It is a bill that hits home for at least two families in this area.
It has been almost 6 months since WSBT first sat down with Chris Clippinger and Traci Winston. The two women had a lot to talk about after their family members were murdered by men who they say should have still been in prison.
"Because as victims we get no reprieve from the life sentence we've been served," said Clippinger on September 5, 2012.
Steven Clippinger is Chris's brother in law. Police say Steven, a convicted felon, took a gun to his brother Matthew's house, and shot Matthew and his wife Lisa while their children were inside the home. It happened in June of 2012. His trial is in April.
And Traci is the sister of Trina Winston. Trina was killed in August 2012 by her husband Tarrrance Lee – a convicted felon. He has sentenced to 65 years in prison for Trina's murder.
Chris and Traci believe the murders never should have happened. That is because both Steven Clippinger and Tarrance Lee were convicted murders who got out of prison early on good behavior.

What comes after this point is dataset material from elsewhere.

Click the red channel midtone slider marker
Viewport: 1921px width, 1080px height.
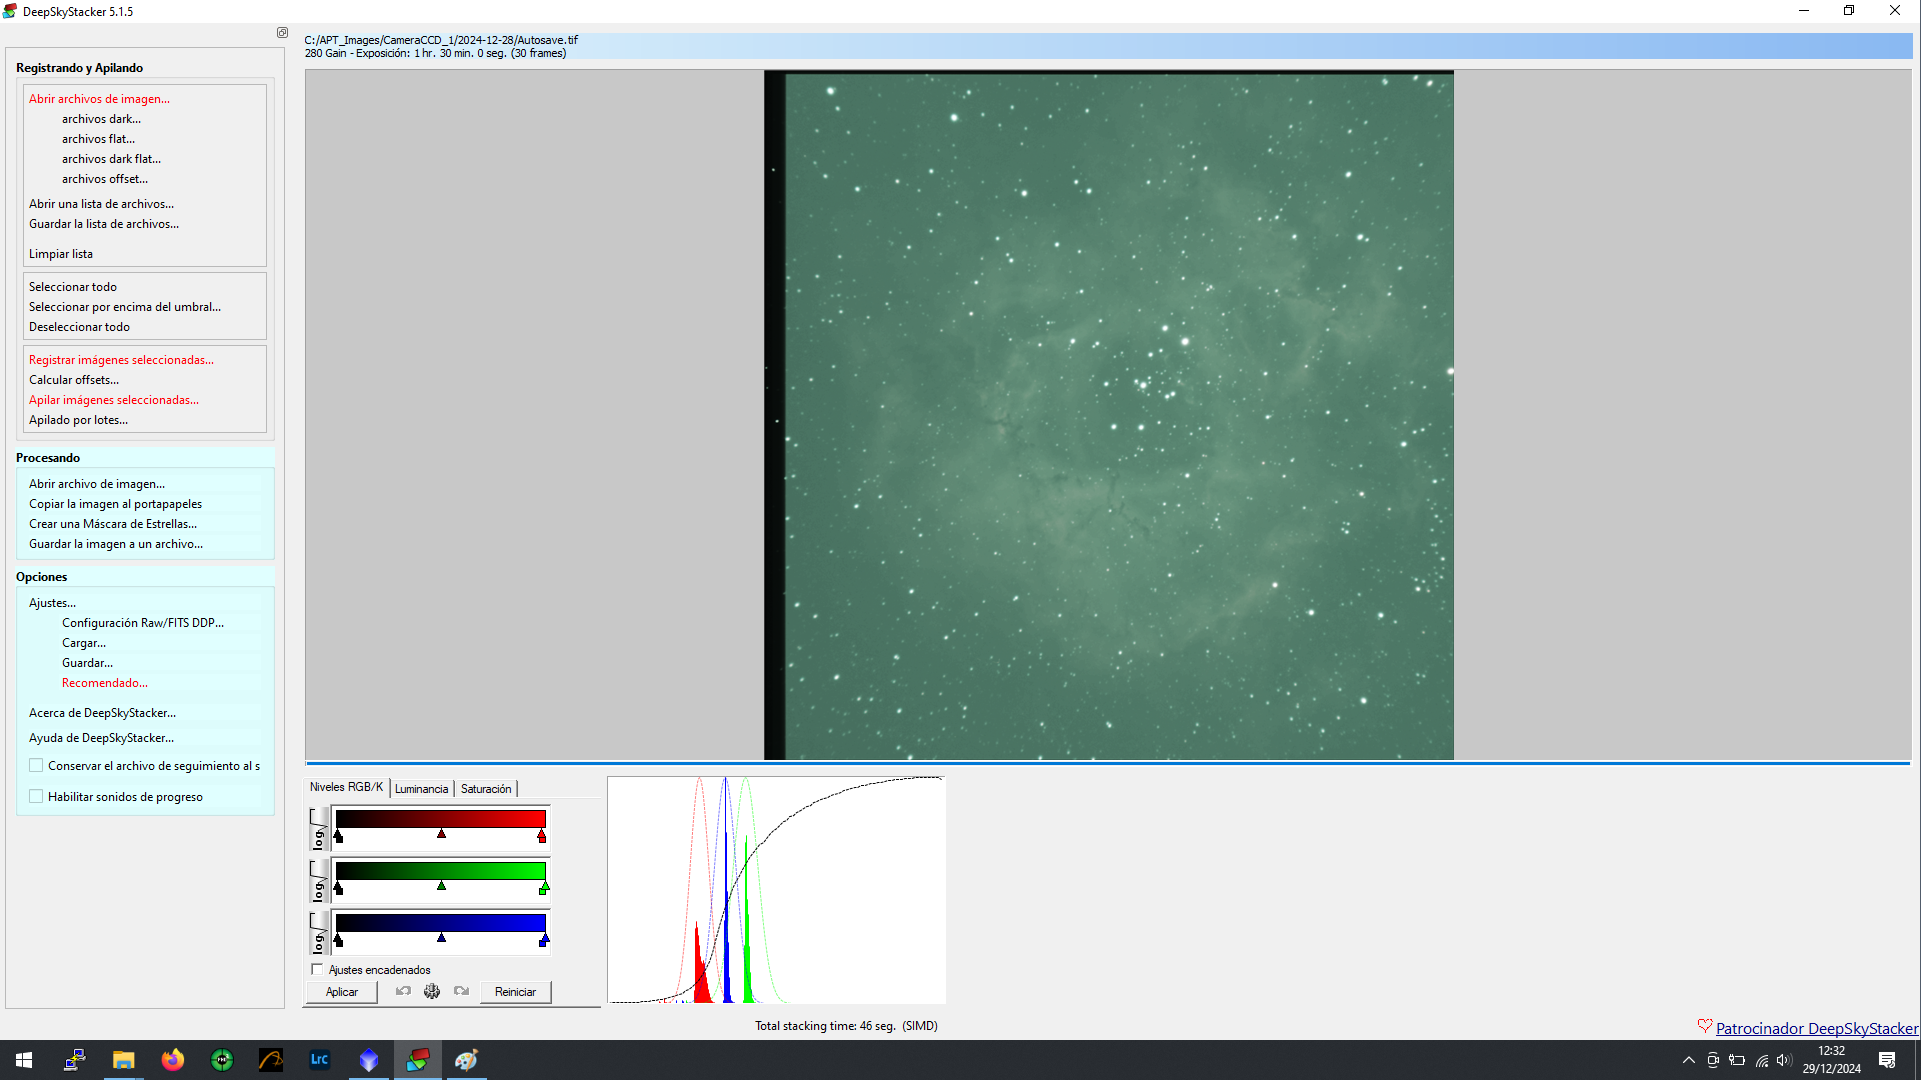[x=441, y=834]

"The worst of the worst – the people at the top – they're going to serve more time," said Rep. Matt Pierce (D-Bloomington) this week.
"We've also reduced the credit time you can earn for getting a college degree from four years to two," said Rep. Greg Steuerwald (R-Danville), the author of the bill.
According to WSBT's sister station, WISH-TV, the bill part of a comprehensive effort to rewrite sentencing guidelines that would also reduce sentences for some lesser crimes and eliminate prison overcrowding. The emphasis, however, is on keeping sociopaths locked up.